In the entries, find all lines that hold the word "computer" and copy them.

→ **Stored data entries**:
= = = =
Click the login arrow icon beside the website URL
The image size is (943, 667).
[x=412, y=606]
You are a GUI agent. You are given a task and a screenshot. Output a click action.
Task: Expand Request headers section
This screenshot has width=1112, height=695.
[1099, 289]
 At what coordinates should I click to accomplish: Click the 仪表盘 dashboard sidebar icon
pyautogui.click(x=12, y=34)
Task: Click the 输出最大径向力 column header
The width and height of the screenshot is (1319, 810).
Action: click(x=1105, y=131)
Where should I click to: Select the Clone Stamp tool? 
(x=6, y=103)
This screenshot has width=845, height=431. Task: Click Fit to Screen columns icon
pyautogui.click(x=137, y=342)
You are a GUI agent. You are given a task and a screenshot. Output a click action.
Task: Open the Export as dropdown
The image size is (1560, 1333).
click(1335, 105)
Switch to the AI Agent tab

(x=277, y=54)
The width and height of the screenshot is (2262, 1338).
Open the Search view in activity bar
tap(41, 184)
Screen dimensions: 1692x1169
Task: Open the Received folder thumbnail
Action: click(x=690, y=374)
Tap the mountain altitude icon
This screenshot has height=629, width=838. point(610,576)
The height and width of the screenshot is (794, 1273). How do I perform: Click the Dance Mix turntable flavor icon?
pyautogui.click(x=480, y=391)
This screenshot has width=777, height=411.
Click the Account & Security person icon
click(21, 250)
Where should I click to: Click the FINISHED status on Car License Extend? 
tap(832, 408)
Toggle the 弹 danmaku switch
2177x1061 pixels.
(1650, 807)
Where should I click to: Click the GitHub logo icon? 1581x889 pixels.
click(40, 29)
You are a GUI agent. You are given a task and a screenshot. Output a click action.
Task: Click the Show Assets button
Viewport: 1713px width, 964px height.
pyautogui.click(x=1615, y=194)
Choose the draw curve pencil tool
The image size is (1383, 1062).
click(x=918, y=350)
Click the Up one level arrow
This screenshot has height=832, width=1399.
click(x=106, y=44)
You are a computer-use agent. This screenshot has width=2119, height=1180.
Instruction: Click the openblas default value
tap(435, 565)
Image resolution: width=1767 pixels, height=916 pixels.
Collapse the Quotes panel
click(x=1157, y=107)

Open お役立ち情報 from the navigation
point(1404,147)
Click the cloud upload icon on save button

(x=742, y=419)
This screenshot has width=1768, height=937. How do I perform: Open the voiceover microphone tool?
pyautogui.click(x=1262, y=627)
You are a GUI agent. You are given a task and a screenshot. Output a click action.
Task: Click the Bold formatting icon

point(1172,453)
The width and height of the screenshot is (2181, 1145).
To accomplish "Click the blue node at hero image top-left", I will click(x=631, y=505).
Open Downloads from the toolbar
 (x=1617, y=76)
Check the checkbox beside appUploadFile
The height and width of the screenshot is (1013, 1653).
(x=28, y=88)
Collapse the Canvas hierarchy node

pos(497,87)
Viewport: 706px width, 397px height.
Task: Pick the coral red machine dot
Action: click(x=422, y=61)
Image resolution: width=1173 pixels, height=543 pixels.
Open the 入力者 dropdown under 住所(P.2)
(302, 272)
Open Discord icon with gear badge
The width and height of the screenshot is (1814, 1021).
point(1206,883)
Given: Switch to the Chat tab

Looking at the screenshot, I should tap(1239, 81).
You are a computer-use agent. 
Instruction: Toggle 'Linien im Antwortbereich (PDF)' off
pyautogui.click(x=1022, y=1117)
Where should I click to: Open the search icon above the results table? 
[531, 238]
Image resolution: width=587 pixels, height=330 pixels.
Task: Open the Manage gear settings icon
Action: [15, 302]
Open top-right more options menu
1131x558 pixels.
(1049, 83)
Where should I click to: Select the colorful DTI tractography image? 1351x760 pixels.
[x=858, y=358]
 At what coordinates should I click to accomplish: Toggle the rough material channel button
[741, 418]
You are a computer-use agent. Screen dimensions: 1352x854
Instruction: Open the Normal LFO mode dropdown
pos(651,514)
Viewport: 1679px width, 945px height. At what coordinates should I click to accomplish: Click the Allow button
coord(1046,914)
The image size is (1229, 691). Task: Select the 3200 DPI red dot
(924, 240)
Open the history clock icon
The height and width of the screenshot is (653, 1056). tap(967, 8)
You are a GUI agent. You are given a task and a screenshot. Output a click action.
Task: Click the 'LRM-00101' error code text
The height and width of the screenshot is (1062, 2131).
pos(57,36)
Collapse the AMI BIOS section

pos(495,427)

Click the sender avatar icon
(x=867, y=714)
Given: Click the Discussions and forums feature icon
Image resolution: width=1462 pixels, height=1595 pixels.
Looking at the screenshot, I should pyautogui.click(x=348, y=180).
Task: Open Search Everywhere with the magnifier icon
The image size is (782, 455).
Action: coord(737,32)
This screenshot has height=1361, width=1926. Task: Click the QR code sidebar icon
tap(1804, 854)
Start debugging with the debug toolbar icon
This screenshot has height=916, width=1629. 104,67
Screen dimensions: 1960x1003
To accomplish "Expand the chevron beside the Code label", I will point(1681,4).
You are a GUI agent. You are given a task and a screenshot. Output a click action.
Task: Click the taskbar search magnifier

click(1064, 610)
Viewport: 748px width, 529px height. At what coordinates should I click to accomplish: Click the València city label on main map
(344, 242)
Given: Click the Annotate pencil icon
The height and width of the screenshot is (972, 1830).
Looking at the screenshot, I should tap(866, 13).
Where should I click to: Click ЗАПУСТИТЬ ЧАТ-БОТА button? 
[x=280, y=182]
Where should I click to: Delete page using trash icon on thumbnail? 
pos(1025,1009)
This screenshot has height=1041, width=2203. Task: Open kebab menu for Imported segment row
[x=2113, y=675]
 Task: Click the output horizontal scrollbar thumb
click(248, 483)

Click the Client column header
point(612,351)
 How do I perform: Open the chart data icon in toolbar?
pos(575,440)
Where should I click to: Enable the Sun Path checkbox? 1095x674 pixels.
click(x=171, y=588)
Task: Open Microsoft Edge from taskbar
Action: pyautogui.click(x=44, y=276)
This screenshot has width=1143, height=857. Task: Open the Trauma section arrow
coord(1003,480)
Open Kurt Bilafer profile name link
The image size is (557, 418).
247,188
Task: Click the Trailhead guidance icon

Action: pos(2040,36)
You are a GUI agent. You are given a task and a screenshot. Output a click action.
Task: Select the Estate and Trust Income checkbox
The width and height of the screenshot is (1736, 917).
= = = =
→ **Your response**:
You are a computer-use agent. This screenshot has width=2119, height=1180.
You are a computer-use agent. 
You are a computer-use agent. Screen dimensions: 1352x854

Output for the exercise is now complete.